TASK GOAL – Edit the records below so that "hamburger menu icon" becomes "menu button", leaving everything else the same.

##############################

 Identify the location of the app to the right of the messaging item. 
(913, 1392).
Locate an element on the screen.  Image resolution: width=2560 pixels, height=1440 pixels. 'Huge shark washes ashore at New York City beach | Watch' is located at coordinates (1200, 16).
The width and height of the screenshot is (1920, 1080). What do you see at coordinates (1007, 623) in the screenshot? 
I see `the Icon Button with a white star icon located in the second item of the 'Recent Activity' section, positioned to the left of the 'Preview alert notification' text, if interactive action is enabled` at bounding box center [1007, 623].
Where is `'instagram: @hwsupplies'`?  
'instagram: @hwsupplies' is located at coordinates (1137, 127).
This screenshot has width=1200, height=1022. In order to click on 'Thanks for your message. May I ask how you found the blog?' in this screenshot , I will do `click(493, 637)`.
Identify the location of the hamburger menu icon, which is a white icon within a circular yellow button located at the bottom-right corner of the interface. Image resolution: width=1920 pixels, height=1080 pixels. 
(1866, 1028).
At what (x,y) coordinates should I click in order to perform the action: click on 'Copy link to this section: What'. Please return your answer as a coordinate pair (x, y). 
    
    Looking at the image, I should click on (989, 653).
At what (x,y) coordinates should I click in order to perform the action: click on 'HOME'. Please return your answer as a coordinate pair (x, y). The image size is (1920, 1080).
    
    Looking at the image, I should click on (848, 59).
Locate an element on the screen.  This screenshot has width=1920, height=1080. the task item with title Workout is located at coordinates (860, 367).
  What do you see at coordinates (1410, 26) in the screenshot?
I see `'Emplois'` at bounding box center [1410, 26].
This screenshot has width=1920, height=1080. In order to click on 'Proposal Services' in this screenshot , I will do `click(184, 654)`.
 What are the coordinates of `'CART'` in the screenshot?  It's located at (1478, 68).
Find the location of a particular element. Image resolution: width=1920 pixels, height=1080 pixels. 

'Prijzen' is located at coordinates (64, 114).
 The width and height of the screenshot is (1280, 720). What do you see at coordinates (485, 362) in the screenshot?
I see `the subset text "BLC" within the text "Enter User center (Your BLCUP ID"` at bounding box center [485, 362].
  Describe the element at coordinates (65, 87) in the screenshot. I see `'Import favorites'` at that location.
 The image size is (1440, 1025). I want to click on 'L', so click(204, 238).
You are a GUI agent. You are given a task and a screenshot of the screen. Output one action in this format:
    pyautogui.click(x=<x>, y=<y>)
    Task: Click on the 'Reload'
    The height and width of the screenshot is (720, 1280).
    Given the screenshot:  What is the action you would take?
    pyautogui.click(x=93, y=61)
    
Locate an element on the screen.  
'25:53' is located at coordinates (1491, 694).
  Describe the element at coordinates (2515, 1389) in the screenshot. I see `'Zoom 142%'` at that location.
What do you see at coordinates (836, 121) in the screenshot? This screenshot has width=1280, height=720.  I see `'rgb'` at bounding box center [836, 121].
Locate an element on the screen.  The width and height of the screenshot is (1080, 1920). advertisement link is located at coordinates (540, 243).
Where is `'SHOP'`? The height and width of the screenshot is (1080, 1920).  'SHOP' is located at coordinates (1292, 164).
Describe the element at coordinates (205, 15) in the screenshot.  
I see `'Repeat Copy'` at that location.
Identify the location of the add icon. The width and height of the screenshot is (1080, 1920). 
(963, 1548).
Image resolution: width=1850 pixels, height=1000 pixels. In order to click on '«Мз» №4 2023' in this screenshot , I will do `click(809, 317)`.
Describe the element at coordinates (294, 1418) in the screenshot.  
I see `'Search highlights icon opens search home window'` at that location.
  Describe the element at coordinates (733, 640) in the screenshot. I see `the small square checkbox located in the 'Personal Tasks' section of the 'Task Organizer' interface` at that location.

##############################

EXPECTED ANSWER –
 Identify the location of the app to the right of the messaging item. 
(913, 1392).
Locate an element on the screen.  Image resolution: width=2560 pixels, height=1440 pixels. 'Huge shark washes ashore at New York City beach | Watch' is located at coordinates (1200, 16).
The width and height of the screenshot is (1920, 1080). What do you see at coordinates (1007, 623) in the screenshot? 
I see `the Icon Button with a white star icon located in the second item of the 'Recent Activity' section, positioned to the left of the 'Preview alert notification' text, if interactive action is enabled` at bounding box center [1007, 623].
Where is `'instagram: @hwsupplies'`?  
'instagram: @hwsupplies' is located at coordinates (1137, 127).
This screenshot has width=1200, height=1022. In order to click on 'Thanks for your message. May I ask how you found the blog?' in this screenshot , I will do `click(493, 637)`.
Identify the location of the menu button, which is a white icon within a circular yellow button located at the bottom-right corner of the interface. Image resolution: width=1920 pixels, height=1080 pixels. 
(1866, 1028).
At what (x,y) coordinates should I click in order to perform the action: click on 'Copy link to this section: What'. Please return your answer as a coordinate pair (x, y). 
    
    Looking at the image, I should click on (989, 653).
At what (x,y) coordinates should I click in order to perform the action: click on 'HOME'. Please return your answer as a coordinate pair (x, y). The image size is (1920, 1080).
    
    Looking at the image, I should click on (848, 59).
Locate an element on the screen.  This screenshot has width=1920, height=1080. the task item with title Workout is located at coordinates (860, 367).
  What do you see at coordinates (1410, 26) in the screenshot?
I see `'Emplois'` at bounding box center [1410, 26].
This screenshot has width=1920, height=1080. In order to click on 'Proposal Services' in this screenshot , I will do `click(184, 654)`.
 What are the coordinates of `'CART'` in the screenshot?  It's located at (1478, 68).
Find the location of a particular element. Image resolution: width=1920 pixels, height=1080 pixels. 

'Prijzen' is located at coordinates (64, 114).
 The width and height of the screenshot is (1280, 720). What do you see at coordinates (485, 362) in the screenshot?
I see `the subset text "BLC" within the text "Enter User center (Your BLCUP ID"` at bounding box center [485, 362].
  Describe the element at coordinates (65, 87) in the screenshot. I see `'Import favorites'` at that location.
 The image size is (1440, 1025). I want to click on 'L', so click(204, 238).
You are a GUI agent. You are given a task and a screenshot of the screen. Output one action in this format:
    pyautogui.click(x=<x>, y=<y>)
    Task: Click on the 'Reload'
    The height and width of the screenshot is (720, 1280).
    Given the screenshot:  What is the action you would take?
    pyautogui.click(x=93, y=61)
    
Locate an element on the screen.  
'25:53' is located at coordinates (1491, 694).
  Describe the element at coordinates (2515, 1389) in the screenshot. I see `'Zoom 142%'` at that location.
What do you see at coordinates (836, 121) in the screenshot? This screenshot has width=1280, height=720.  I see `'rgb'` at bounding box center [836, 121].
Locate an element on the screen.  The width and height of the screenshot is (1080, 1920). advertisement link is located at coordinates (540, 243).
Where is `'SHOP'`? The height and width of the screenshot is (1080, 1920).  'SHOP' is located at coordinates (1292, 164).
Describe the element at coordinates (205, 15) in the screenshot.  
I see `'Repeat Copy'` at that location.
Identify the location of the add icon. The width and height of the screenshot is (1080, 1920). 
(963, 1548).
Image resolution: width=1850 pixels, height=1000 pixels. In order to click on '«Мз» №4 2023' in this screenshot , I will do `click(809, 317)`.
Describe the element at coordinates (294, 1418) in the screenshot.  
I see `'Search highlights icon opens search home window'` at that location.
  Describe the element at coordinates (733, 640) in the screenshot. I see `the small square checkbox located in the 'Personal Tasks' section of the 'Task Organizer' interface` at that location.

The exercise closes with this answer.